Friday, February 4, 2011

More on the Constitutive-Contextual-Invariant Distinction

I just hunted down the exact Longino quote that baptizes the distinction between contextual and constitutive values, and wanted to compare it to yesterday's musings:

I will call the values generated from an understanding of the goals of science constitutive values to indicate that they are the source of the rules determining what constitutes acceptable scientific practice or scientific method. The personal, social, and cultural values, those group or individual preferences about what ought to be, I will call contextual values to indicate that they belong to the social and cultural environmental in which science is done.
Science as Social Knowledge, p. 4.
This is Longino’s clearest account of the distinction. Let’s try to unpack it. First, there is an assumption that constitutive values are “the source of rules.” Moreover, they appear to be the source of rules that tell us what to do, as "practices and methods" are naturally seen as actions. However, constitutive values are not the same as goals, as the latter “generate” the former. Goals naturally function in rules as follows:
            If one wants to achieve goal G, then one ought to do A.
But where are the values in this?
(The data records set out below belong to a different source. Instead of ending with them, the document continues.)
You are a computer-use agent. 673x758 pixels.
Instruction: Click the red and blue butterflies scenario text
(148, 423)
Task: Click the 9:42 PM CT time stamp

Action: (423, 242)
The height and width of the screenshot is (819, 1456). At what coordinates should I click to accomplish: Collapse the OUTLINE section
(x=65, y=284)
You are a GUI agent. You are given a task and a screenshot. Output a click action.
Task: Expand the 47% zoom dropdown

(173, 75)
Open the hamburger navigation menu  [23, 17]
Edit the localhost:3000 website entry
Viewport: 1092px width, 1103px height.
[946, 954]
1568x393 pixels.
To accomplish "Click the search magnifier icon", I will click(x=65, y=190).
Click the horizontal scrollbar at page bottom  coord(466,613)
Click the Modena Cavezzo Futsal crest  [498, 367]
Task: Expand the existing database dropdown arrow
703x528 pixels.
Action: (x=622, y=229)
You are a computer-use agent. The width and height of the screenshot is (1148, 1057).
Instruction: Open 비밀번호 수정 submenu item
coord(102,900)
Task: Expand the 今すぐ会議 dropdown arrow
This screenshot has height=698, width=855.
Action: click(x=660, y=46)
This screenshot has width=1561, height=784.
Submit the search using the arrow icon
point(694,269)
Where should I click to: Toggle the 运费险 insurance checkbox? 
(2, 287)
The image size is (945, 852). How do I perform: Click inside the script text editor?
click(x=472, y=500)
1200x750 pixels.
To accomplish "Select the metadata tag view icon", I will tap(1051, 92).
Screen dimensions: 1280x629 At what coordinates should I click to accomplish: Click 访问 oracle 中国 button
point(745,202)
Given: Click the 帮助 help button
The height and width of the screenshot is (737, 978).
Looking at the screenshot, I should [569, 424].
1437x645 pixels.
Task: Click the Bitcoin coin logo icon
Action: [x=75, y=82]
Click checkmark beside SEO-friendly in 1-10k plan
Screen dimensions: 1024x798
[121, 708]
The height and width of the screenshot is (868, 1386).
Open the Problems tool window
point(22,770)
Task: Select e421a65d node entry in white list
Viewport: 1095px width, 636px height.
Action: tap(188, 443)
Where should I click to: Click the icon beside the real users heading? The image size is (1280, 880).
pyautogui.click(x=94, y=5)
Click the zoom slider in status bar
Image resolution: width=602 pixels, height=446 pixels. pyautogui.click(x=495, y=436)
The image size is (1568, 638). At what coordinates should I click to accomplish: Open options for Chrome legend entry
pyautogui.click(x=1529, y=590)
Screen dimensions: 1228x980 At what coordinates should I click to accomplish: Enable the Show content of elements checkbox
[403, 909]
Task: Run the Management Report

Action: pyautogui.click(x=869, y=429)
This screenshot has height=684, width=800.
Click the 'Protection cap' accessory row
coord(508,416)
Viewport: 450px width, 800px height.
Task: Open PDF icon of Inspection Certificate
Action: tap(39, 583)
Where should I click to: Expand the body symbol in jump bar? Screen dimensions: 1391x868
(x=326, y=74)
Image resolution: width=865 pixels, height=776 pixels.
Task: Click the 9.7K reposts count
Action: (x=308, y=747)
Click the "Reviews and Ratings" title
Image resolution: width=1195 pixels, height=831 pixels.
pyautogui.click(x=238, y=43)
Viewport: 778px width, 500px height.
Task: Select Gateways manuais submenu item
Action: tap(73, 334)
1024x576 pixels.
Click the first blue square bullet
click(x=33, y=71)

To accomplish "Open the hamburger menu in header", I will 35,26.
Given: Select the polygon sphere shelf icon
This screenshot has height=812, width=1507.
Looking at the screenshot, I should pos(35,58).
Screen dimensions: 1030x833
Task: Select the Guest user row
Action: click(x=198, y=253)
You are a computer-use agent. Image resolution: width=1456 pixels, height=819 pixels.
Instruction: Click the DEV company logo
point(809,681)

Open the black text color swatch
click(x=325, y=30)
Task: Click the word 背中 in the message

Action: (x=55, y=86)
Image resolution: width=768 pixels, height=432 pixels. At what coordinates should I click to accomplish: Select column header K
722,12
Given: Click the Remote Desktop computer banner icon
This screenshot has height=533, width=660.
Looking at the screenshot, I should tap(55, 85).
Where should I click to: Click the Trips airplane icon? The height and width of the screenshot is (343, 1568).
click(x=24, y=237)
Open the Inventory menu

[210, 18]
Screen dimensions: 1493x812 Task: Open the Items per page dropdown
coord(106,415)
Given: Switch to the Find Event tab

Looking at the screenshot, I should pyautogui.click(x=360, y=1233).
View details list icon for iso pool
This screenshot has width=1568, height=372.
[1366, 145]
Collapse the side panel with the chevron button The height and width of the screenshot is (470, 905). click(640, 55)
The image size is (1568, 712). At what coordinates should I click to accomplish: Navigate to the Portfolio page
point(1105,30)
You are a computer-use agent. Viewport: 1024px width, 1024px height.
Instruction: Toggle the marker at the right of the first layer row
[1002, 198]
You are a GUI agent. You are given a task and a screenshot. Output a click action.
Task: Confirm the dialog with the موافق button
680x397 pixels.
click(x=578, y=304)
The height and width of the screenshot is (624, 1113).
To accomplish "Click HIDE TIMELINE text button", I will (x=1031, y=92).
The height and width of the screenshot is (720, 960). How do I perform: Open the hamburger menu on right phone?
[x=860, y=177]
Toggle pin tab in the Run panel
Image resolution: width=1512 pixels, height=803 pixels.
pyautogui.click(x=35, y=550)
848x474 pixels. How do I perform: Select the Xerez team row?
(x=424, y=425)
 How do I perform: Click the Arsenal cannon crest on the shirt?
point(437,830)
Either G is valuable, or A is (instrumentally) valuable because it is a means to achieving G. That suggests the following:
(L1) A value is constitutive of science if and only if it is either a goal of science or it is a necessary means of achieving a goal of science.
I’ve added that the means must be necessary, because otherwise, a means works in some contexts but not others, which prima facie, sounds like a contextual value. Note that this gets us something very close to yesterday’s gloss. Now let’s tease out Longino’s definition of contextual values:
(L2) A value is contextual in science if and only if some but not all practitioners of a science take it to be valuable.
This is not quite the same as yesterday’s account of contextual values, as that made no reference to whether practitioners take something to be valuable or not. This yields an odd consequence: if some scientist does not take a constitutive value to be valuable, then it is contextual. But this doesn’t leave any room for the scientist to be just plain wrong in his evaluations. For instance, logical consistency is presumably a non-negotiable value, so a contradiction-loving scientist seems to be doing something more suspect than expressing an “individual preference,” as Longino puts it.
            Yesterday’s constitutive-contextual distinction blocks this, since it requires the value to be useful for doing good science some of the times. Something can be useful even if nobody takes it as such and somebody can value something that is useless, so scientists’ attitudes don’t determine contextual values. As a result, I’m sticking with that distinction, since it seems tidier. Moreover, I’m holding fast to distinguishing invariant and constitutive values.